Patricia : Oh oui, moi j’aime pas aller vers les croissants parce qu’il y a trop de gens ! Tout le monde veut te dire t’as de l’argent, t’as de l’argent, on dirait des petits mendiants ! Extrait d’entretien, parcours photo, CO1.

Naela : Voilà ça se bouscule. C’est horrible. À moins que tu cours ou que tu sois le premier. Ou soit que tu sortes 5 minutes avant et que tu restes devant, et que tu attendes qu’ils ouvrent, et après tu prends le croissant et tu te casses.

Muriel : Et du coup vous allez acheter des croissants quand même ?

Tous : Non.

Naela : Pas tellement.

Extrait d’entretien, parcours photo, CO2.

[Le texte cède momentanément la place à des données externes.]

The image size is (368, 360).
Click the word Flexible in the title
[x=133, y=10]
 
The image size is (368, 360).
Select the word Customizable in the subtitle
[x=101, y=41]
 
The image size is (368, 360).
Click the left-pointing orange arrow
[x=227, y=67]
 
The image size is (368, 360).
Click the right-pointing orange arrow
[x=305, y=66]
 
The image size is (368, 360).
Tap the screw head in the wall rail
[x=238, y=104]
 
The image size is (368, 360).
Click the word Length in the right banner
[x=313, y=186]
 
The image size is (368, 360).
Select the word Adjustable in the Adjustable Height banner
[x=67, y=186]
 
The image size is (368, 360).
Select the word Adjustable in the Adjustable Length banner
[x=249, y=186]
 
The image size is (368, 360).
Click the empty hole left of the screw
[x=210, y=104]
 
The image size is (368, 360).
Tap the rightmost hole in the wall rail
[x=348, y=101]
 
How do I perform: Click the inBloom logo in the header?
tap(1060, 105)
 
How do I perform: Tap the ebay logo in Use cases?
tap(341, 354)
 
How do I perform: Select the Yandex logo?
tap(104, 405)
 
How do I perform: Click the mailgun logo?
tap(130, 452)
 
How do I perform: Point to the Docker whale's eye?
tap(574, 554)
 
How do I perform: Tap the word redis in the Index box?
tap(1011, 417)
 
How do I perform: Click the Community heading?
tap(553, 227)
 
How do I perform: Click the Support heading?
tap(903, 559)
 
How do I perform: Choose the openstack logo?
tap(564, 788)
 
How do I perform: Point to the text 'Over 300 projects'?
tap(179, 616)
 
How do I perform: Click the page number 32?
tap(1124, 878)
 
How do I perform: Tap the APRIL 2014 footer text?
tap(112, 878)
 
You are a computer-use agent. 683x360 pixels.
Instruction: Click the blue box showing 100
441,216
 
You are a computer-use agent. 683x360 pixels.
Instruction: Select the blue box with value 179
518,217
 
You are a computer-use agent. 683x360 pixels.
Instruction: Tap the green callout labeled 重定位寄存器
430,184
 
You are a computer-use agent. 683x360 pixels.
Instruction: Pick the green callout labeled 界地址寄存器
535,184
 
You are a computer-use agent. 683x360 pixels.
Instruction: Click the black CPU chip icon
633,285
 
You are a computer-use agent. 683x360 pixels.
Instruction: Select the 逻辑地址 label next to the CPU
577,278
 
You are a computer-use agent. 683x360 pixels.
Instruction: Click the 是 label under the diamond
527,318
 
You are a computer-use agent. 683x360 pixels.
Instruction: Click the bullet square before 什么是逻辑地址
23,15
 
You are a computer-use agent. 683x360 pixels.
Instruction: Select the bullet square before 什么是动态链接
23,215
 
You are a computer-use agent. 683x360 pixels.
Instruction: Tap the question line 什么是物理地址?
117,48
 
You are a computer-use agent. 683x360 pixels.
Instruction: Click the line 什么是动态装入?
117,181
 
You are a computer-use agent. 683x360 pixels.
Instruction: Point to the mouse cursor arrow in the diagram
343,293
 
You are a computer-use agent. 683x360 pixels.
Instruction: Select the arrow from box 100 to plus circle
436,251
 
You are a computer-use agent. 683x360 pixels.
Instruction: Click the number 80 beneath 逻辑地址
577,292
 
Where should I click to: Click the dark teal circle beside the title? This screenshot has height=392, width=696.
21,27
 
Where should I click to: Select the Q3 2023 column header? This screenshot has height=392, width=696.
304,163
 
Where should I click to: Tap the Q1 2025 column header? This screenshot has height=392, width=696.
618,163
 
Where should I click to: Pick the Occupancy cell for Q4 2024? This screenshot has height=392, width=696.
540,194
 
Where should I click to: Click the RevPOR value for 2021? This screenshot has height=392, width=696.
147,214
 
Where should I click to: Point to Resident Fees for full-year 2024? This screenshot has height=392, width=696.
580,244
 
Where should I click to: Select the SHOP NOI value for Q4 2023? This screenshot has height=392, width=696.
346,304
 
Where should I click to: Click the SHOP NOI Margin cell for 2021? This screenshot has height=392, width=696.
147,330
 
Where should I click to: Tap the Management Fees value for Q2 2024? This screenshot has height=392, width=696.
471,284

Alors qu’il n’a été pris qu’une seule fois en photo dans le CO1 où la vente se fait dans un coin du hall, l’espace de vente des petits pains est bien mieux perçu lorsqu'il est à l’extérieur, comme dans le CO3. Cinq des huit groupes du CO3 l’ont pris en photo et deux personnes ont choisi de transformer ces photographies :

« Les petits pains »

Devant l’aula : Faire la queue, manger, attente, rendez-vous, joie, argent, patience, déception, acheter.

Elie, C03

Entrée de l’aula : Payer, partager, manger, discuter, acheter, faire la queue, déception (y a plus de pains au chocolat), se rassasier, pain au chocolat, croissant.

Paul, CO3

Le couloir et l’espace de restauration – lorsque celui-ci est à l’intérieur – ont pour point commun d’être des espaces très fréquentés avec une forte densité, et dont la morphologie interdit les échappatoires. En cela ils s’apparentent à ces espaces de rencontre contrôlés par les pairs et éloignés du regard des adultes, réunissant les caractéristiques des espaces de la tyrannie propices aux situations de harcèlement (Andrews and Chen, 2006). L’escalier est encore plus emblématique de ces espaces de rencontre, où le pire comme le meilleur de la vie en société peut se dérouler. Néanmoins, ce sont seulement les données de l’observation qui permettront de développer ce point (cf 6.3.2). Ces espaces investis par les groupes de pairs nécessitent pour certains des stratégies d’évitement, lorsque cela est possible (éviter la cafétéria), ou impliquent de subir le lieu (attendre dans le couloir, l’escalier) avec l’incertitude de ce qui va s’y dérouler. Il est possible que cet inconfort soit nourri par les histoires d’école, les films et les livres qui définissent un imaginaire du couloir en relation avec le phénomène de foule, source d’agoraphobie. D’après les entretiens et dessins, la figure contraire est l’ascenseur, en tant qu’espace de fantasme pour quelques élu-es.